Stored records
==================================================
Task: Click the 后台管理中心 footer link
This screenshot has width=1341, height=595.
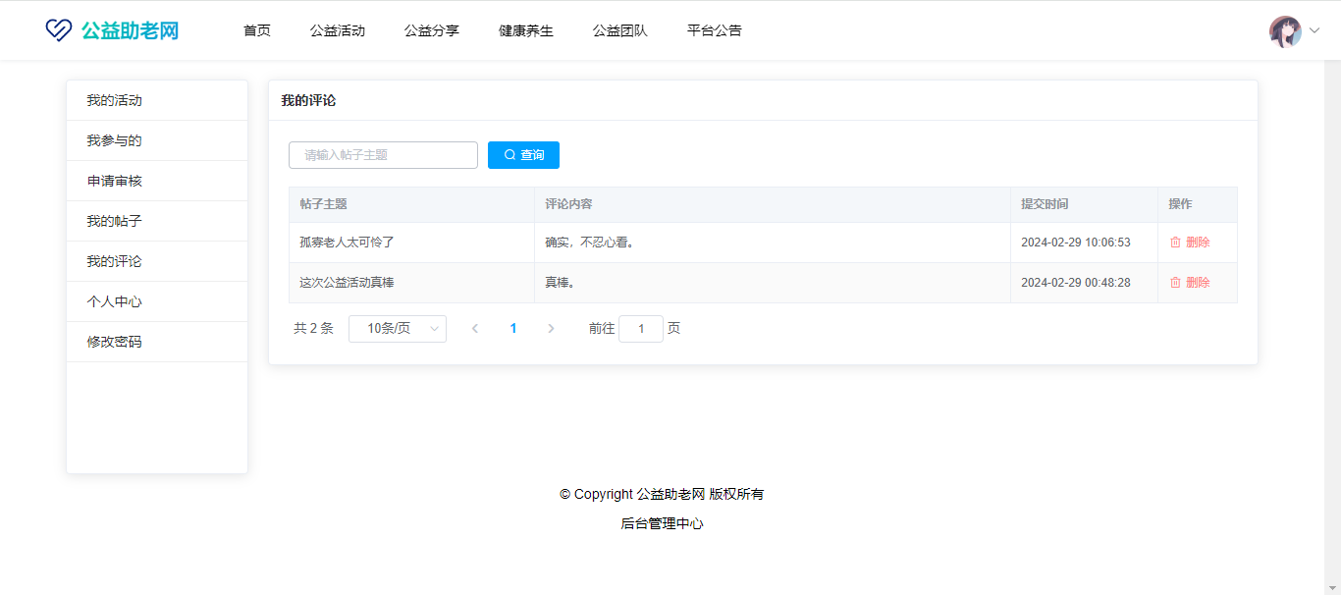Action: coord(662,524)
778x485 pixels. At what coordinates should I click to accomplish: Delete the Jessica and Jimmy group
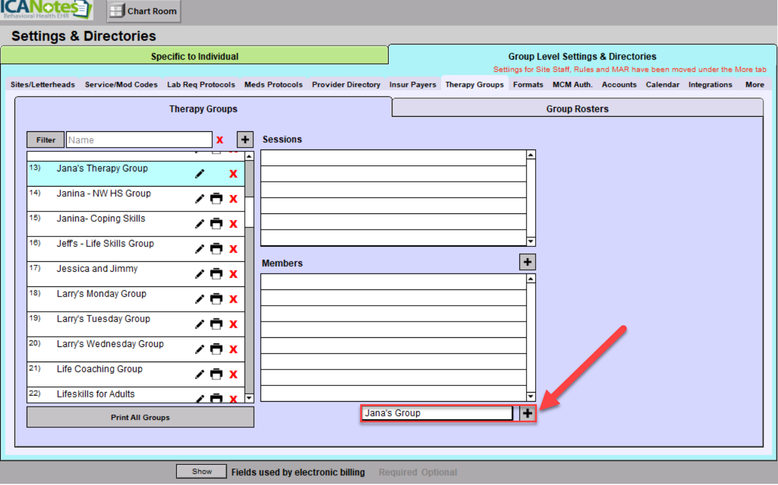pos(233,274)
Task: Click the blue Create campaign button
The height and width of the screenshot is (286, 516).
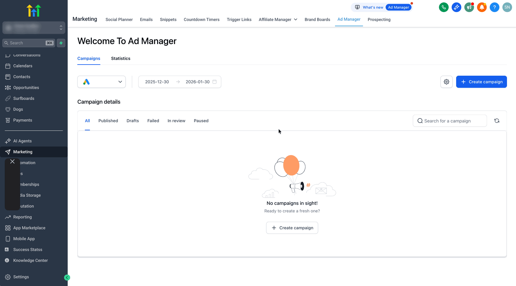Action: point(481,82)
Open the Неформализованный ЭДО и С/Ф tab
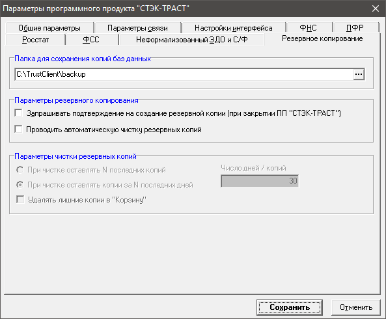Image resolution: width=386 pixels, height=319 pixels. [x=192, y=40]
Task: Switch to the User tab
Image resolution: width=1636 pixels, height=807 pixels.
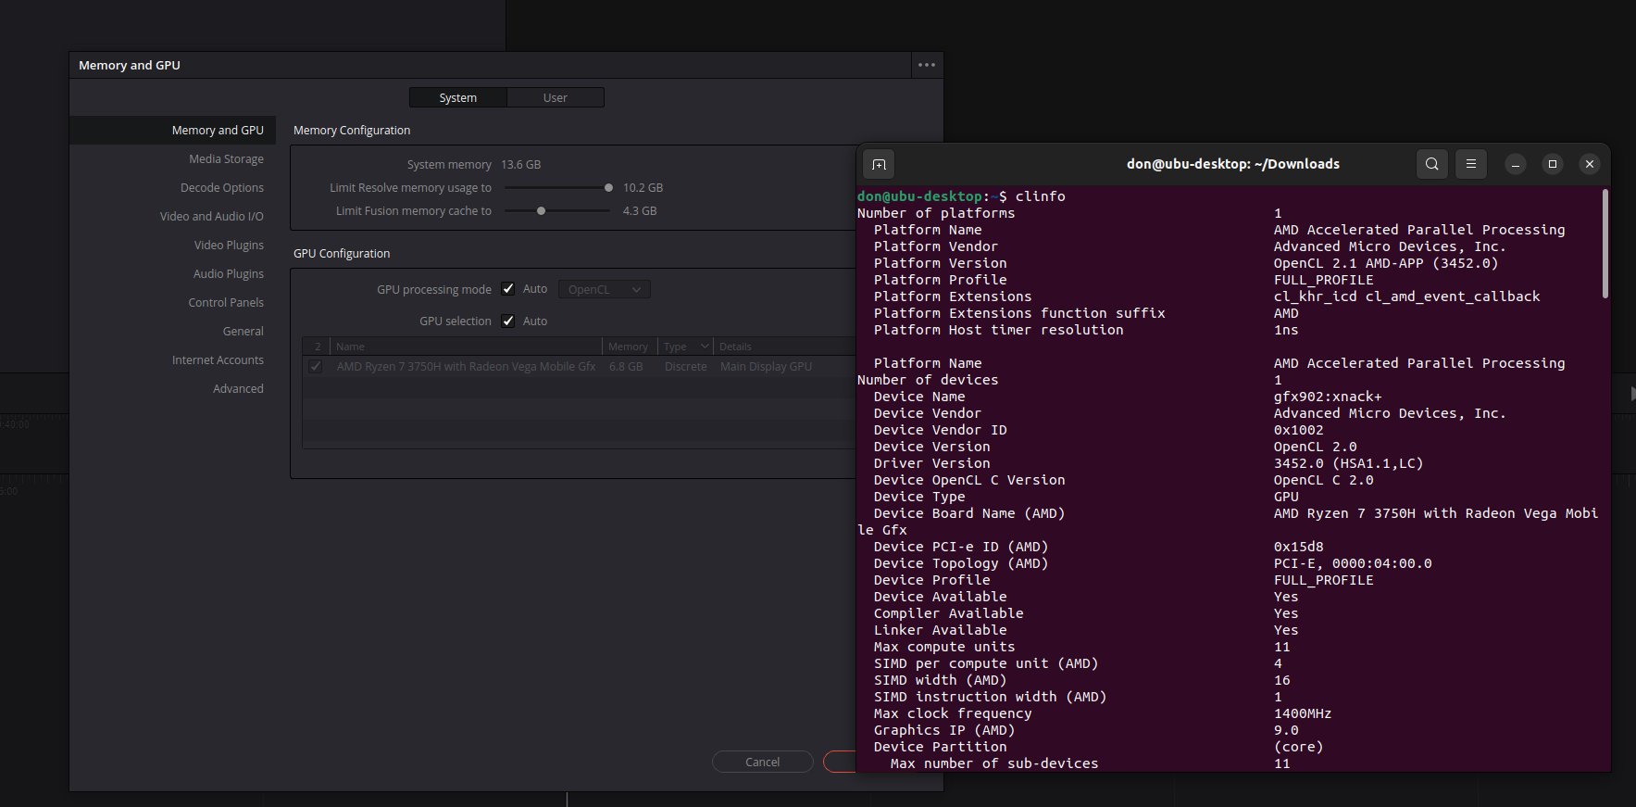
==================================================
** Task to carry out **
Beginning with the line above that contains "This screenshot has width=1341, height=595." and finishing with the line that contains "Task: Click the blue Create campaign button", print those lines exactly and only. Skip all pictures.

** Written response **
This screenshot has width=1341, height=595.
Action: coord(662,524)
778x485 pixels. At what coordinates should I click to accomplish: Delete the Jessica and Jimmy group
pos(233,274)
Task: Click the blue Create campaign button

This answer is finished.